— begin —
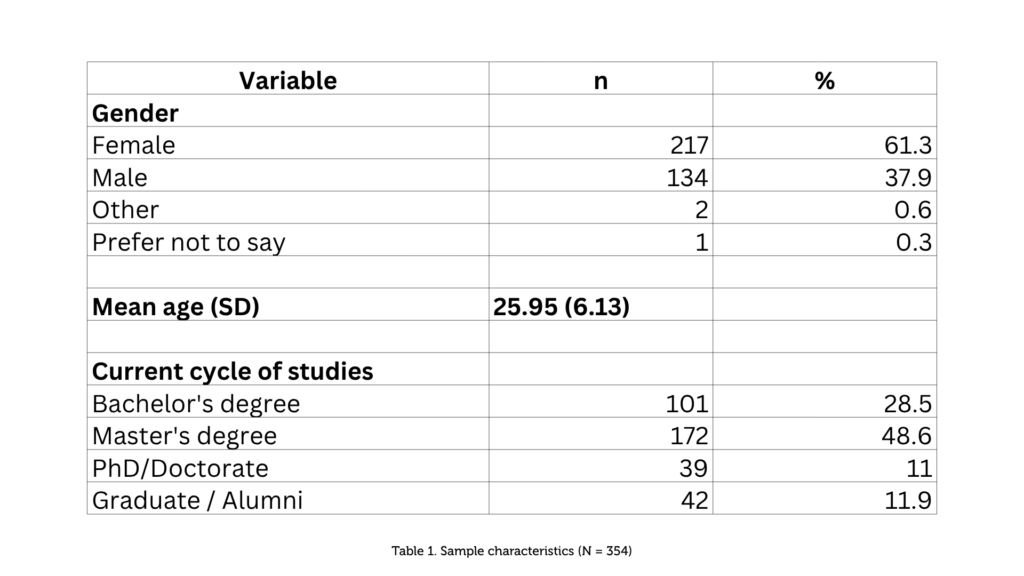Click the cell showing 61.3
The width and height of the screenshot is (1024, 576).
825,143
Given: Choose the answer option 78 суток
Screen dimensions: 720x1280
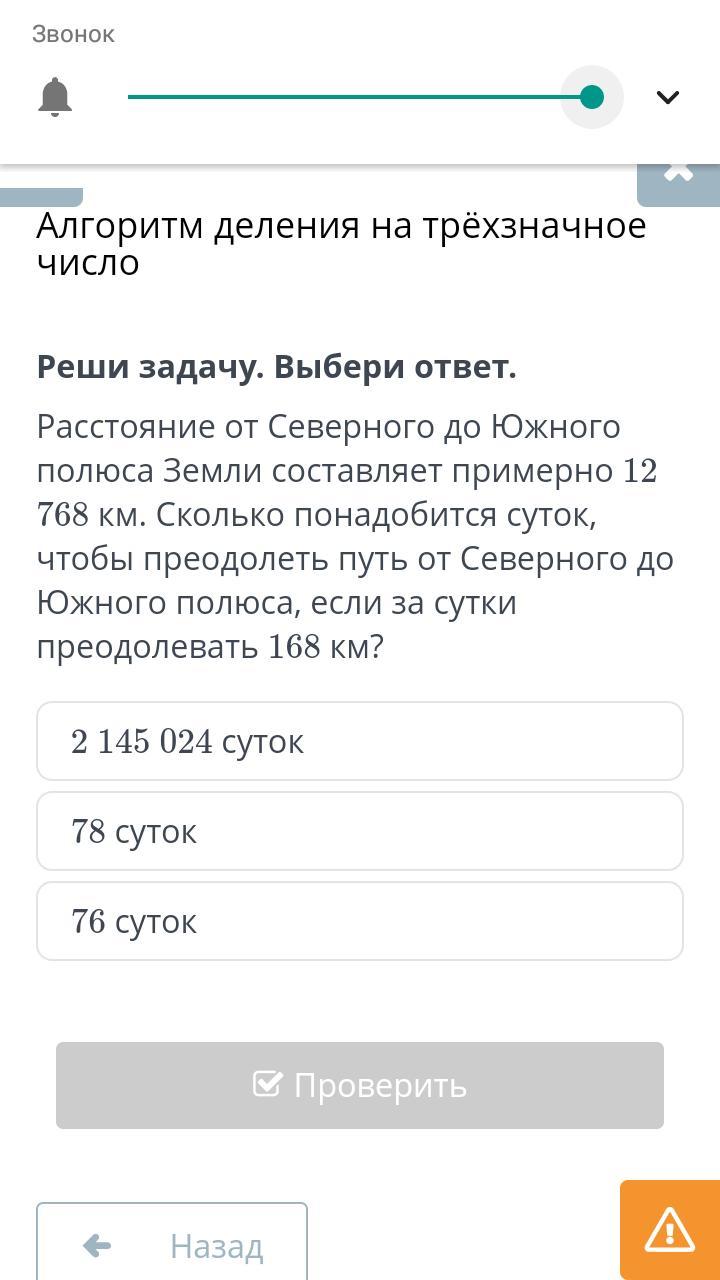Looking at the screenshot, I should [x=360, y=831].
— end —
— begin —
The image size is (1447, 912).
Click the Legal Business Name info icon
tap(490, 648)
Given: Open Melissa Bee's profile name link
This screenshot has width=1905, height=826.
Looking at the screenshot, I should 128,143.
— end —
* _AIM_
Copy out the records word for word, starting with the line that contains "Given: Choose the answer option 78 суток" and going on through the line that contains "Looking at the screenshot, I should [x=360, y=831].", leaving out the pictures.

* _WRITTEN ANSWER_
Given: Choose the answer option 78 суток
Screen dimensions: 720x1280
Looking at the screenshot, I should [x=360, y=831].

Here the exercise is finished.